§ **WHAT YOU WILL DO**:
Each line of the data below holding the word "screenshot" must be copied.

§ **DATA TO EXAMINE**:
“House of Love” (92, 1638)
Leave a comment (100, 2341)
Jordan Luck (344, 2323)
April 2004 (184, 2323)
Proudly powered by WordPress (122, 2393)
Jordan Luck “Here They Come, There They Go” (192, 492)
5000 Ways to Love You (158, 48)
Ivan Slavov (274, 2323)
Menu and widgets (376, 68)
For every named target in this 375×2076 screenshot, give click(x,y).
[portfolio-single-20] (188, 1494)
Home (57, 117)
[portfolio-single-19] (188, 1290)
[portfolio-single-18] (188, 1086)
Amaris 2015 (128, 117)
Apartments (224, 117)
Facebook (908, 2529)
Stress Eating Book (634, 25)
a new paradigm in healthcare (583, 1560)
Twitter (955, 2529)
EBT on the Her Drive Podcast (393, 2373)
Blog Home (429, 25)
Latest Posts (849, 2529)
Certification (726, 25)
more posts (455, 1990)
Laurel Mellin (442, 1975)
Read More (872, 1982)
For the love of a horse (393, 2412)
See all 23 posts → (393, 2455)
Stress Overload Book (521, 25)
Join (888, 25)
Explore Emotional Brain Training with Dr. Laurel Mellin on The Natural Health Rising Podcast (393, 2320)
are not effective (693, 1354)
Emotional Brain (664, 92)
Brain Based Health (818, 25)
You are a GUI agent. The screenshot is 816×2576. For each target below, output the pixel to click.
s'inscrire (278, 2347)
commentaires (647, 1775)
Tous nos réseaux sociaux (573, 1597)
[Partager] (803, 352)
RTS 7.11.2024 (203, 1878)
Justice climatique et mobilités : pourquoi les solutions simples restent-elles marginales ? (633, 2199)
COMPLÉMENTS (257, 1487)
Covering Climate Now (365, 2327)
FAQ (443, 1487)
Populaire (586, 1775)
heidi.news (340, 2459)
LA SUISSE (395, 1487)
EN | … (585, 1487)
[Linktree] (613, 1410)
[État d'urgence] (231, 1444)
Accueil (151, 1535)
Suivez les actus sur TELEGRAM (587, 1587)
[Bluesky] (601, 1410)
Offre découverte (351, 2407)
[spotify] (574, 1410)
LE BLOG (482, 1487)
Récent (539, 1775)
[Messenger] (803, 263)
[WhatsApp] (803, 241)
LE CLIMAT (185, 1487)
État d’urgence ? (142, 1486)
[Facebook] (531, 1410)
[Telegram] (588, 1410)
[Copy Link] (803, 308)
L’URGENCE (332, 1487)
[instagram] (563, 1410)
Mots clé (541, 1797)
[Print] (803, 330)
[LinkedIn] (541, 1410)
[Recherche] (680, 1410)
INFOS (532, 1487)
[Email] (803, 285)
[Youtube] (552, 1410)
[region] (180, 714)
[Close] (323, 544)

§ **ANSWER TO THIS TASK**:
For every named target in this 375×2076 screenshot, give click(x,y).
You are a GUI agent. The screenshot is 816×2576. For each target below, output the pixel to click.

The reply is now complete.